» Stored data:
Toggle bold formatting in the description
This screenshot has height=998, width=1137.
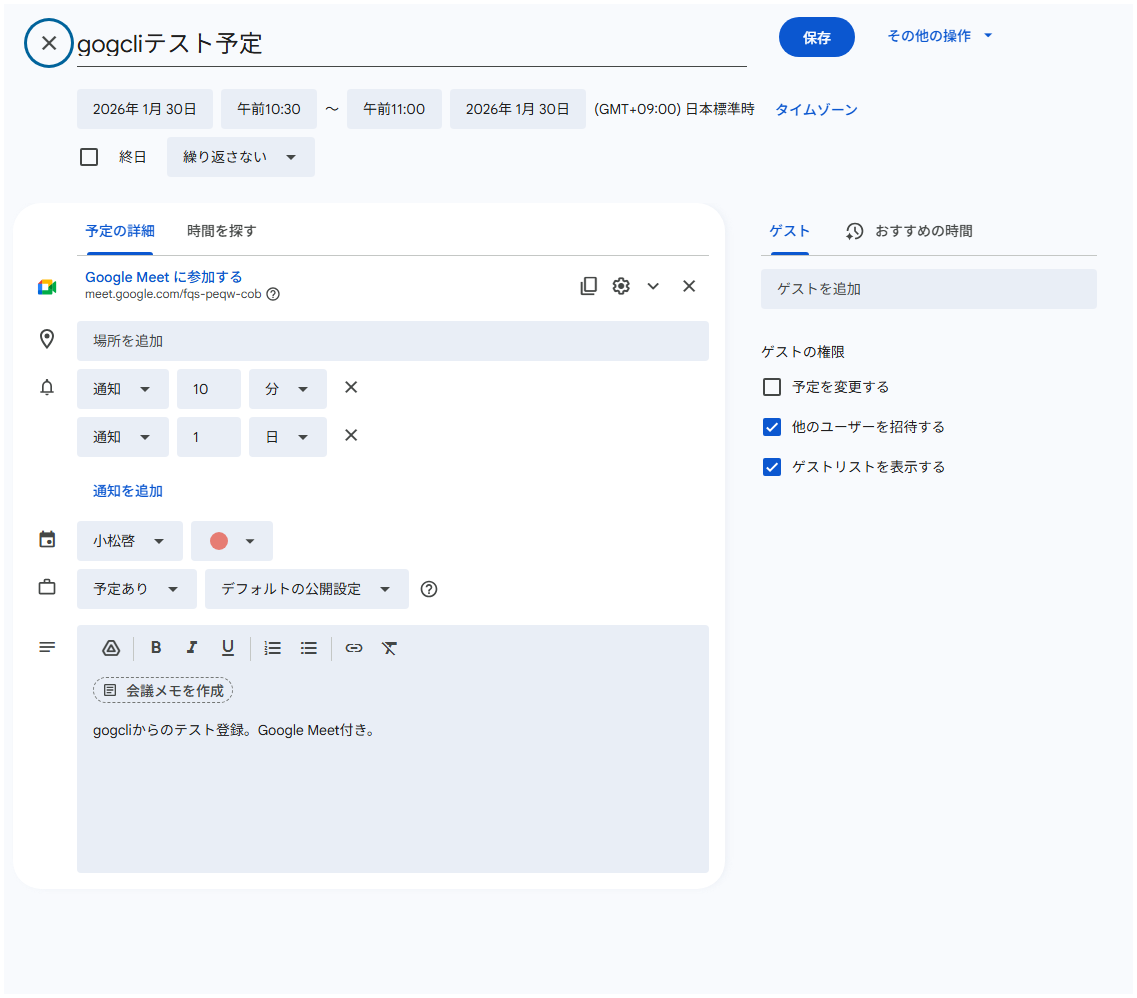pos(156,647)
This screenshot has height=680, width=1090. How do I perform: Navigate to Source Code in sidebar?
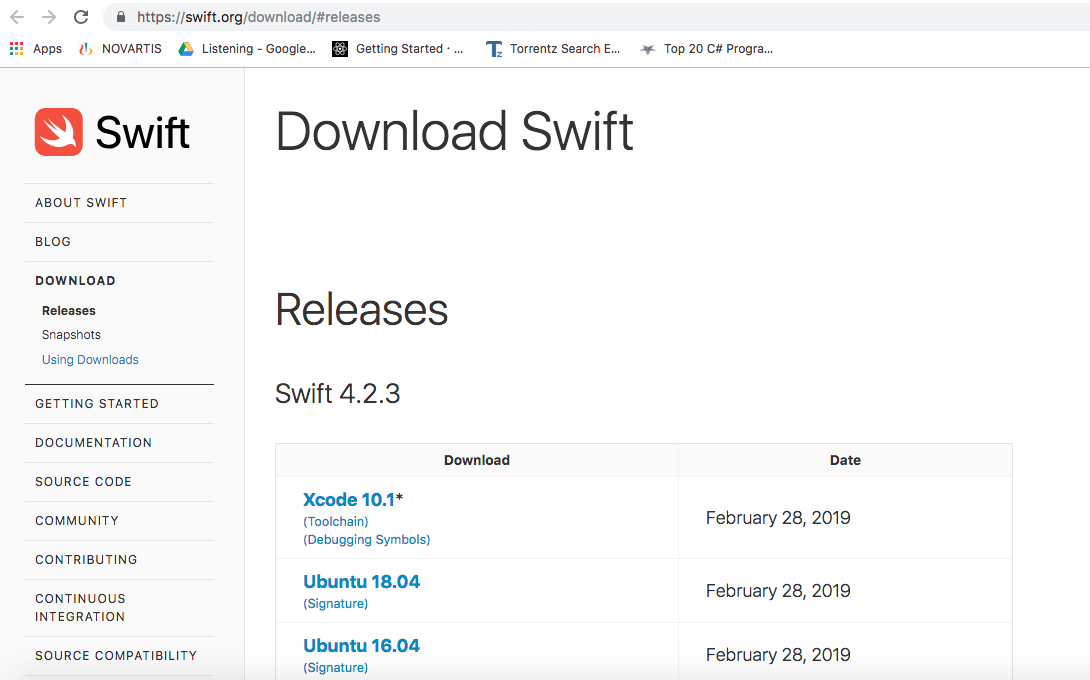click(83, 482)
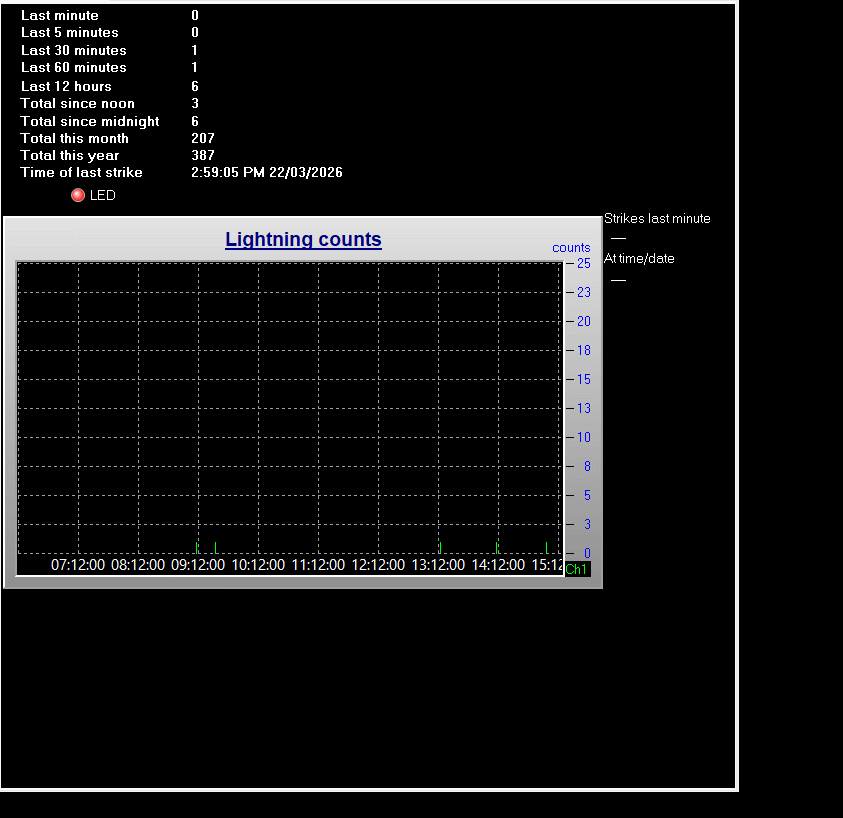Click the 09:12:00 time axis label
843x818 pixels.
(198, 565)
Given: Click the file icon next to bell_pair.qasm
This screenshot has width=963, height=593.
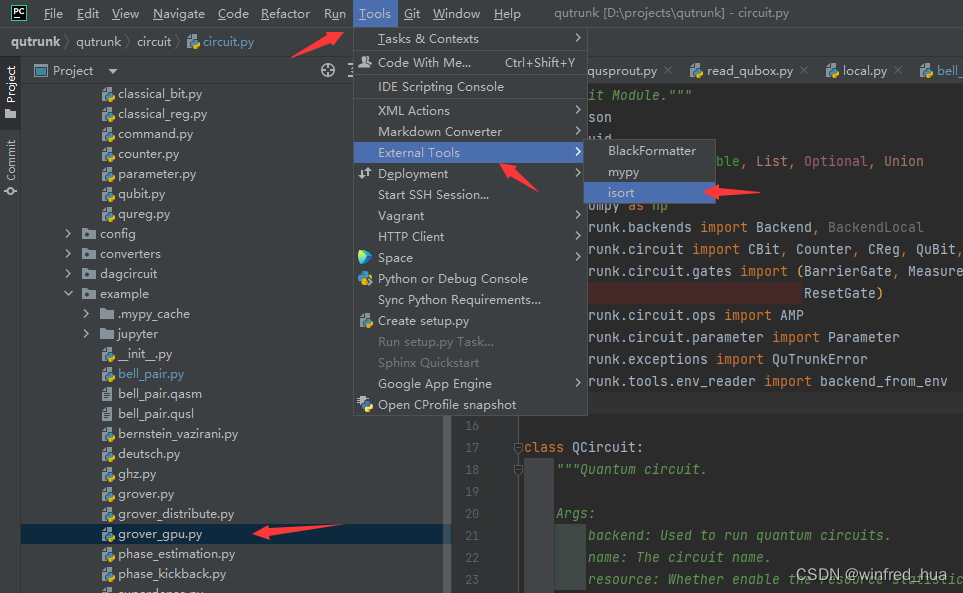Looking at the screenshot, I should [107, 393].
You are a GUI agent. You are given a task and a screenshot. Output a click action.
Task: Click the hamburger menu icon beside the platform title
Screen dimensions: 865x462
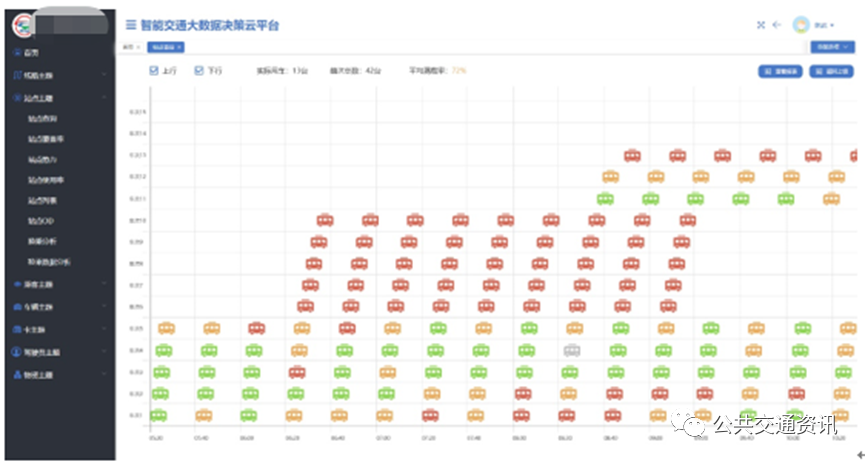click(x=130, y=24)
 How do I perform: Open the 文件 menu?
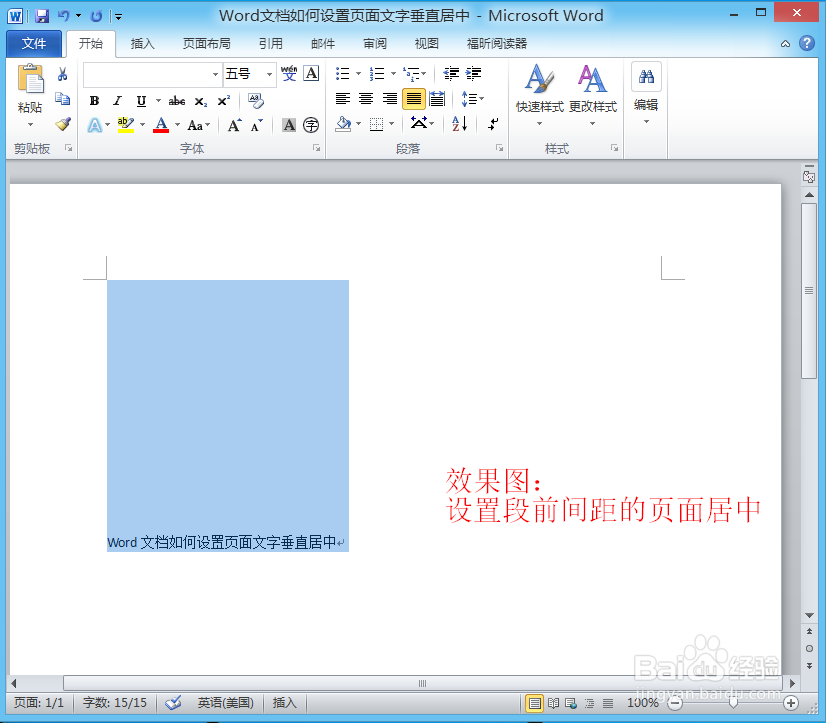33,43
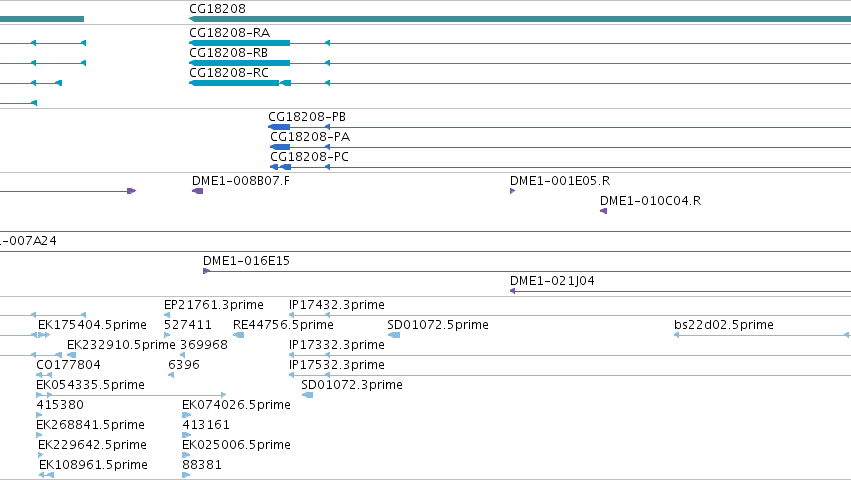The height and width of the screenshot is (480, 851).
Task: Click the DME1-010C04.R arrow marker
Action: [604, 211]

» Directions for this task: What lines of the preceding data include the string "icon"? Pull them out.

» Your solution:
Given: Click the file icon next to bell_pair.qasm
Task: Click the hamburger menu icon beside the platform title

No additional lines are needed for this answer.